[Data shown — start]

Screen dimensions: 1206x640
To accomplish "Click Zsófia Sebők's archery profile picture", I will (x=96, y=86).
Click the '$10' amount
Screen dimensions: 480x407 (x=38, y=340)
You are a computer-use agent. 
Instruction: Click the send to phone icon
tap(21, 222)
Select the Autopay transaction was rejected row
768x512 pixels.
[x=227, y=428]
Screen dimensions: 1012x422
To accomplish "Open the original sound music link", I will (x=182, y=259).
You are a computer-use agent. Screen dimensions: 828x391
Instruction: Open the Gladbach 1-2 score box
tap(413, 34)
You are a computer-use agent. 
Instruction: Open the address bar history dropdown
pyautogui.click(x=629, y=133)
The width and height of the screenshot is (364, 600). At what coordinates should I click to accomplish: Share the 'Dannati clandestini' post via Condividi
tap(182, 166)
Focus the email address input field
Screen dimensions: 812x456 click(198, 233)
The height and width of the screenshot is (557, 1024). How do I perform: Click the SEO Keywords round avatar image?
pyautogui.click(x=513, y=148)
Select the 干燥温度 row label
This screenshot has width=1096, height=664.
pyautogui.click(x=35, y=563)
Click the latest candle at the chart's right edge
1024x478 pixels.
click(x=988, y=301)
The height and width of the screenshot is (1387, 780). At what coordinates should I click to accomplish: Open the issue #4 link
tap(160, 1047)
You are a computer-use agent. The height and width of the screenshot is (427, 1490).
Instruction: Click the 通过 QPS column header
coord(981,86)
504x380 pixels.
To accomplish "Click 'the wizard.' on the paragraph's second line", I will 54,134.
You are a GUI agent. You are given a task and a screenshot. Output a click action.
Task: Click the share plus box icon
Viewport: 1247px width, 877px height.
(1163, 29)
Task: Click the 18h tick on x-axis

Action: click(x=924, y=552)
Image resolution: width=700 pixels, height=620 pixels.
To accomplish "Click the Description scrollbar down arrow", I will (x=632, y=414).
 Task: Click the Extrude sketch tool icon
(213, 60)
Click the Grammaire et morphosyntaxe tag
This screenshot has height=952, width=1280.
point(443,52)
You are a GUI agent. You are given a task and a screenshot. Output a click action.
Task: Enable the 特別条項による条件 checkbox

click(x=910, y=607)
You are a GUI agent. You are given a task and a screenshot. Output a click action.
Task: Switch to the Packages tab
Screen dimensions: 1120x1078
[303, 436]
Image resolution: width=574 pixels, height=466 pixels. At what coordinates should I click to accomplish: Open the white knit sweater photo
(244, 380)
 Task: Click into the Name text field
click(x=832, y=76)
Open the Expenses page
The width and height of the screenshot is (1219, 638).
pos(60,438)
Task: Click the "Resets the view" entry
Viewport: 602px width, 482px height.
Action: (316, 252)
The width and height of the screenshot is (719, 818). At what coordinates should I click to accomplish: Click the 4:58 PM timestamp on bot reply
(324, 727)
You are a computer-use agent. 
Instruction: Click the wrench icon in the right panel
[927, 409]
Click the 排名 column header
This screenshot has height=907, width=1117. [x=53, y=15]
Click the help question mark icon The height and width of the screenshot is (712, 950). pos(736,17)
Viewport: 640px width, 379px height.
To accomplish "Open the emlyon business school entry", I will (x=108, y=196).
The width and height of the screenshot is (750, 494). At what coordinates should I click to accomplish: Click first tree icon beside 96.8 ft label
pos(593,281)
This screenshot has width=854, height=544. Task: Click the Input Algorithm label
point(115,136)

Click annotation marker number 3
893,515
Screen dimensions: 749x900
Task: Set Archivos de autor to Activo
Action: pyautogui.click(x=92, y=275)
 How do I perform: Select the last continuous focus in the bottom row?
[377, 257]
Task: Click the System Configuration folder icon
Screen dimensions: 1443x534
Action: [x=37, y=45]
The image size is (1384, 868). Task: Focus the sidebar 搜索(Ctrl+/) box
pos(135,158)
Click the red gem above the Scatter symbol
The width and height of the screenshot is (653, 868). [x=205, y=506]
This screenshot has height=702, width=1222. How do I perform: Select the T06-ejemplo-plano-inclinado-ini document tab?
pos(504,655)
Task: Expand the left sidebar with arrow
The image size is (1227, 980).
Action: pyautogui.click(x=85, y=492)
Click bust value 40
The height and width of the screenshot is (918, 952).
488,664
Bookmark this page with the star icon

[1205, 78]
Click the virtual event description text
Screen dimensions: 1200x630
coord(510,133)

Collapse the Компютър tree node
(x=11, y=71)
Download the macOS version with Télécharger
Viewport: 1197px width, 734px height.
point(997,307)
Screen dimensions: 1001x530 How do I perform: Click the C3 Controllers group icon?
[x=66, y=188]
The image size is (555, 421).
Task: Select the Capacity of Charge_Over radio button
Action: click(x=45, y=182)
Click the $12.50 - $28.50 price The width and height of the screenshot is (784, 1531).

[Data shown — finish]

[Exercise details] Starting with the line that contains "This screenshot has height=702, width=1222.", copy each line through the end of the data exactly, and leave out all earlier lines.

[Finished exercise]
This screenshot has height=702, width=1222. How do I perform: Select the T06-ejemplo-plano-inclinado-ini document tab?
pos(504,655)
Task: Expand the left sidebar with arrow
The image size is (1227, 980).
Action: pyautogui.click(x=85, y=492)
Click bust value 40
The height and width of the screenshot is (918, 952).
488,664
Bookmark this page with the star icon

[1205, 78]
Click the virtual event description text
Screen dimensions: 1200x630
coord(510,133)

Collapse the Компютър tree node
(x=11, y=71)
Download the macOS version with Télécharger
Viewport: 1197px width, 734px height.
point(997,307)
Screen dimensions: 1001x530 How do I perform: Click the C3 Controllers group icon?
[x=66, y=188]
The image size is (555, 421).
Task: Select the Capacity of Charge_Over radio button
Action: click(x=45, y=182)
Click the $12.50 - $28.50 price The width and height of the screenshot is (784, 1531).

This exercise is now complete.